Set out exactly every line of the entries below, starting at the line that holds "You are a GUI" and stopping after the line that holds "[Facebook] (542, 117)".

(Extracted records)
----
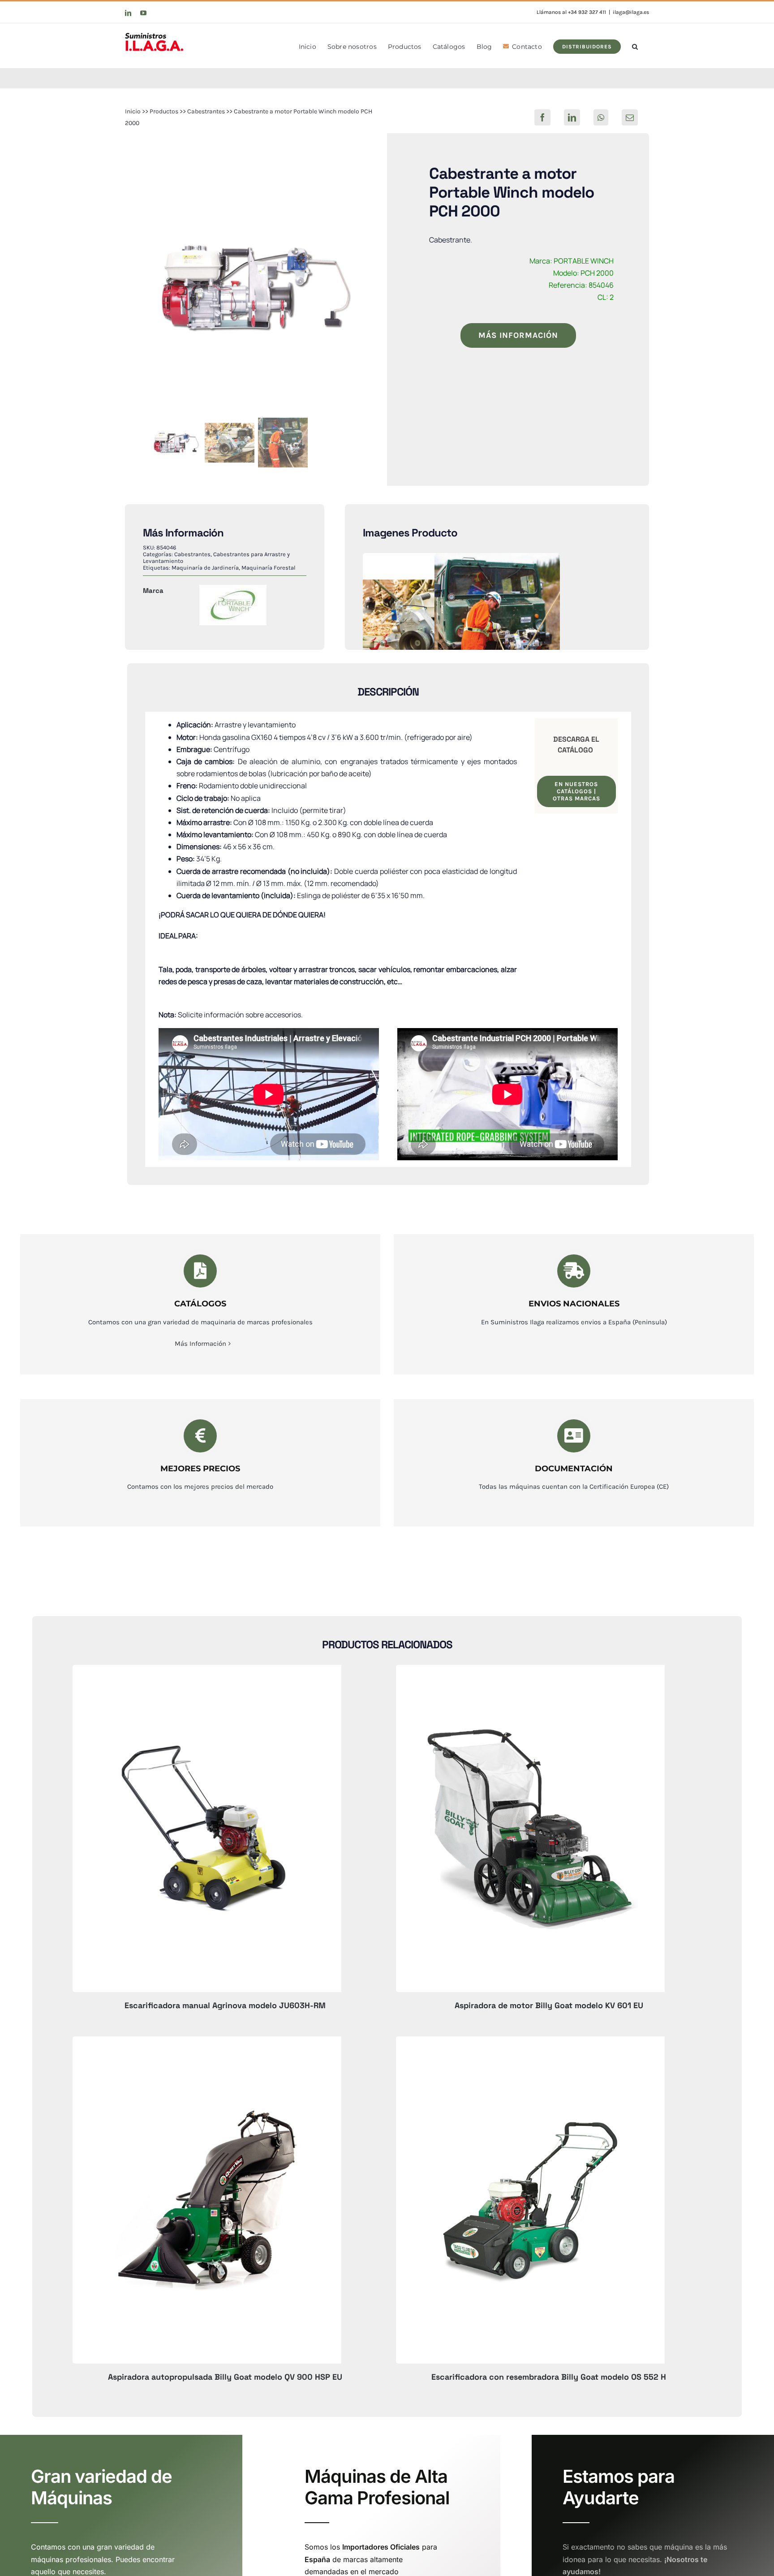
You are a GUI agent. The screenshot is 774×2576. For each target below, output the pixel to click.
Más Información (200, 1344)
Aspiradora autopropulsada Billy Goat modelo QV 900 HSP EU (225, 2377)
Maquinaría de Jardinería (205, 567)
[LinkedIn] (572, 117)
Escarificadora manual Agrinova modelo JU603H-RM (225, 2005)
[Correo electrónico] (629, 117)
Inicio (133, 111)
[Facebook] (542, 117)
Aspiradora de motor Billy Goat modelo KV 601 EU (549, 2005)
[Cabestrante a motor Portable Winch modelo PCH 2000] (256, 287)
----
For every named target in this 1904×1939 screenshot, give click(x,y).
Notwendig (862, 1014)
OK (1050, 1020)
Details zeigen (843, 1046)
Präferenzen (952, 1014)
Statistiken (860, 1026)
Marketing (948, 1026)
----
**ANSWER TO THE PROBLEM:**
You are a GUI agent. The screenshot is 774×2576. For each target below, output the pixel to click.
Más Información (200, 1344)
Aspiradora autopropulsada Billy Goat modelo QV 900 HSP EU (225, 2377)
Maquinaría de Jardinería (205, 567)
[LinkedIn] (572, 117)
Escarificadora manual Agrinova modelo JU603H-RM (225, 2005)
[Correo electrónico] (629, 117)
Inicio (133, 111)
[Facebook] (542, 117)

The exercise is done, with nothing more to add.